The crystal factory Val-Saint-Lambert was founded in 1826 and situated on the site of an old abbey dating back to 1202. The abbey was demolished and rebuilt a couple of times, but the 18th century main building is still in use as the office of Val-Saint-Lambert and as a crystal and glass museum. A part of the factory is still in use up to this day, the high quality Art Nouveau and Art Deco items are popular all around the world. It’s also the official glassware supplier of Albert II, former king of Belgium.
The majority of the customers were Russian tsars. During the First World War the factory stopped producing. After the war the works were resumed, but the most important customers were gone due to the ending of the Russian Tsarist empire. In the 30s a worldwide crisis caused problems, most of the profits were from export and due to the crisis the demand was low. To make things worse, the factory was heavily bombed during World War Two. The factory was rebuilt and the financial problems were at an all time high, but the factory managed to recover and is still producing and innovating crystal items up to this day.

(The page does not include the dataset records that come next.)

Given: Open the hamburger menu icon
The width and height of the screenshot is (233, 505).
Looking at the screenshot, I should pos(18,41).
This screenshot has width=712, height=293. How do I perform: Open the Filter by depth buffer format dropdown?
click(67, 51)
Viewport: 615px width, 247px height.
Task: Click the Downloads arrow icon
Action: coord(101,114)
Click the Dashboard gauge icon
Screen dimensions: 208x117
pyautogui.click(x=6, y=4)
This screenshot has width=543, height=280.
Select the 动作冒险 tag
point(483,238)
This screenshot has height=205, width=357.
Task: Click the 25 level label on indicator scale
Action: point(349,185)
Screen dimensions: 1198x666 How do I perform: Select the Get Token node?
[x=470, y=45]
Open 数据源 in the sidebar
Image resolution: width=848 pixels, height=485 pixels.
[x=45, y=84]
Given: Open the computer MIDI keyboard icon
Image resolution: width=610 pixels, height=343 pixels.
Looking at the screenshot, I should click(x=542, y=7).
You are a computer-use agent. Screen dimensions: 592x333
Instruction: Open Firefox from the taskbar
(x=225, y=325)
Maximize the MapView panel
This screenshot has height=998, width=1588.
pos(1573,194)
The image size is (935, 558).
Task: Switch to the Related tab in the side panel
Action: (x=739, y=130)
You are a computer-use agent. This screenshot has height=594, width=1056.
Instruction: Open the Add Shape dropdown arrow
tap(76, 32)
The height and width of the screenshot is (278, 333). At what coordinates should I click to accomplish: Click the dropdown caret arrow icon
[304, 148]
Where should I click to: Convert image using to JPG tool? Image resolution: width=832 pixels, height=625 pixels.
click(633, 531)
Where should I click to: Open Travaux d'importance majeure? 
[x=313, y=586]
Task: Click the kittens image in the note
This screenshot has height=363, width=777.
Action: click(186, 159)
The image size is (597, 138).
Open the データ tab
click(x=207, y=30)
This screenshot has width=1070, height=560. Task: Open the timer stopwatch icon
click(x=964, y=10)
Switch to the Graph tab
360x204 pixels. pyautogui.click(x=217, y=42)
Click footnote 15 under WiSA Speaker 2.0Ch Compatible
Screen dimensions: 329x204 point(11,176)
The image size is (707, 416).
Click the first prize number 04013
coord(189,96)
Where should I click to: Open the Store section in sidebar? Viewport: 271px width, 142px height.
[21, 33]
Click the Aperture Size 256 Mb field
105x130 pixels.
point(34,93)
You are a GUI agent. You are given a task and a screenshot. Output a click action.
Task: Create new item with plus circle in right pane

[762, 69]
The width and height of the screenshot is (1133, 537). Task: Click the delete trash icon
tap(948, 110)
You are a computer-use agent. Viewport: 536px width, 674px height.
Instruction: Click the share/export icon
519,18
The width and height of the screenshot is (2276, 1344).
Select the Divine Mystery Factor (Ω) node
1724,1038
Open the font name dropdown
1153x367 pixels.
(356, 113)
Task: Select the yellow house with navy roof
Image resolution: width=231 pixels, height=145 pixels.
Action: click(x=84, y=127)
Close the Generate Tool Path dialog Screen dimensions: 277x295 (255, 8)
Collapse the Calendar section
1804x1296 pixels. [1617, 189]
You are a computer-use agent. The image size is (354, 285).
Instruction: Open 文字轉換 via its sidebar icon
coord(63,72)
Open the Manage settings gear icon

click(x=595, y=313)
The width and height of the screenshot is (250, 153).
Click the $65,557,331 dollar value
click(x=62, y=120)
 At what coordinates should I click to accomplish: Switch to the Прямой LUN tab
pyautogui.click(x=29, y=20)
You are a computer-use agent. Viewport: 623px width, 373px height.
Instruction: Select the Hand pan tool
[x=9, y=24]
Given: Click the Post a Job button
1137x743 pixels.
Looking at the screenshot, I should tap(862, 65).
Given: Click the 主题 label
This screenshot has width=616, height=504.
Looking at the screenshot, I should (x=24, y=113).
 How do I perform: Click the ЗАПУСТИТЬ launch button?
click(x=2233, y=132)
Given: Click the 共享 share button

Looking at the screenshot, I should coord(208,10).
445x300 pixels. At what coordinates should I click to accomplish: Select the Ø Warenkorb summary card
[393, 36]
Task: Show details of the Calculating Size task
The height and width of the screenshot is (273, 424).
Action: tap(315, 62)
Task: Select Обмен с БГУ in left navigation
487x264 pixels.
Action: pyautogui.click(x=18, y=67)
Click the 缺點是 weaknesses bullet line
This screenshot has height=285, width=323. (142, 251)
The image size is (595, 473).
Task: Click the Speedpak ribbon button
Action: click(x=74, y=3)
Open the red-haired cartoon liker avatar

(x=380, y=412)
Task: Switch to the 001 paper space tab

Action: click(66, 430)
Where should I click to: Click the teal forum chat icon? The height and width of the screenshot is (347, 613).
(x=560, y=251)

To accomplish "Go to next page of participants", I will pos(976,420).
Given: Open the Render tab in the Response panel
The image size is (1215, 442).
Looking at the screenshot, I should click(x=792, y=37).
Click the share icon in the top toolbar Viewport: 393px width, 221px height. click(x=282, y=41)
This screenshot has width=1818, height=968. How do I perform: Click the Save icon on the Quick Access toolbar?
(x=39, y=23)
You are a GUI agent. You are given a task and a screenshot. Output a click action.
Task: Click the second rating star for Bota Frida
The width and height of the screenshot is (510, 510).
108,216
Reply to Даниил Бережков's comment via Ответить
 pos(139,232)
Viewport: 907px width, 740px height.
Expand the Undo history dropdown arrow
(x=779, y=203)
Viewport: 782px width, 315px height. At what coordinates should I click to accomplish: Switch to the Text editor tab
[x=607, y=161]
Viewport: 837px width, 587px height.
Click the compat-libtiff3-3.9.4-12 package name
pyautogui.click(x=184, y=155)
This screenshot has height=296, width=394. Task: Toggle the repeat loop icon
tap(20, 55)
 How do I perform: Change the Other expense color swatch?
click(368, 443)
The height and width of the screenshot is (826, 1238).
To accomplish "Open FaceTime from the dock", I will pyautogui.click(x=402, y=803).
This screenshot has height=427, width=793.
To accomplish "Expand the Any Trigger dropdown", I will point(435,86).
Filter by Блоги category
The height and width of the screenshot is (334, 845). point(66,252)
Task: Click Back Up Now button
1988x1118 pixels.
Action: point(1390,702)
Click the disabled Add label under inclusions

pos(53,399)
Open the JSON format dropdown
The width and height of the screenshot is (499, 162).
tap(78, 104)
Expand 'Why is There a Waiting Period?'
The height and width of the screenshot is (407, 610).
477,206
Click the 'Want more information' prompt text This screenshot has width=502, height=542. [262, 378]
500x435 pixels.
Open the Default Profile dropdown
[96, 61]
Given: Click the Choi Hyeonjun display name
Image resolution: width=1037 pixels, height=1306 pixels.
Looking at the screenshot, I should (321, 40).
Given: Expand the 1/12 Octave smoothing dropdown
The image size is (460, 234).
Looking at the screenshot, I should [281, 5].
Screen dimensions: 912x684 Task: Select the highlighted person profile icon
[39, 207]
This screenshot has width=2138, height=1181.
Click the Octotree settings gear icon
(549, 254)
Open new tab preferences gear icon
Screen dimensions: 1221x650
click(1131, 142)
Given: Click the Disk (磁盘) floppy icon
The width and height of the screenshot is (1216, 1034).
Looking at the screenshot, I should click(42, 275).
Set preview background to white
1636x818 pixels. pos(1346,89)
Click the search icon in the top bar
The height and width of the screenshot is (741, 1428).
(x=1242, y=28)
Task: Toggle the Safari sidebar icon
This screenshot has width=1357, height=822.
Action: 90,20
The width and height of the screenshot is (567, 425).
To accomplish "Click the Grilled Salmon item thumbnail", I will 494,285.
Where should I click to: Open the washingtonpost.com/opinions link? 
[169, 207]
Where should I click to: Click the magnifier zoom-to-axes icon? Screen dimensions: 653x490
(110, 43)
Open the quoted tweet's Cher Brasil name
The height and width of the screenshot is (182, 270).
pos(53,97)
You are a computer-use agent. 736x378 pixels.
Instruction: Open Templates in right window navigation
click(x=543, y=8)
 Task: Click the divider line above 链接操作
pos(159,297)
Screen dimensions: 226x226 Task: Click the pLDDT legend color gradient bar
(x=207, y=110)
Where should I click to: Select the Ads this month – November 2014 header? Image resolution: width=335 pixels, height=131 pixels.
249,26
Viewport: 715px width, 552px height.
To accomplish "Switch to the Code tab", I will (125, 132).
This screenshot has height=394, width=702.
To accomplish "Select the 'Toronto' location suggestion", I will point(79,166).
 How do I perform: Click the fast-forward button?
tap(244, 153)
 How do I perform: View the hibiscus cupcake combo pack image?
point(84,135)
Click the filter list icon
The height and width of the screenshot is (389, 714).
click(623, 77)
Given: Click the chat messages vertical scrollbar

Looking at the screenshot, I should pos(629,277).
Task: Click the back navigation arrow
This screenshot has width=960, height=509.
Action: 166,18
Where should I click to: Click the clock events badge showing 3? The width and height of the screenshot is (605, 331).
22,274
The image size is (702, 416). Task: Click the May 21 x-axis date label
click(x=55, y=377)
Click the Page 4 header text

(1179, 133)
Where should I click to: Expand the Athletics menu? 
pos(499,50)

The old buildings, mainly consisting of the workers’ homes, workshops and factory halls, were in heavy decay. Many items were left behind and the buildings were supervised for some years after the buildings were abandoned, but slowly the security was being less and less present and a lot of the leftovers were stolen and smashed into pieces. Still it was a beautiful place to visit, those ancient buildings with nature creeping in everywhere are very appealing to the eye, and the crystal items left behind gave it another dimension. A sad fact: shortly after my visit in 2016 the buildings were demolished for the redevelopment of the site.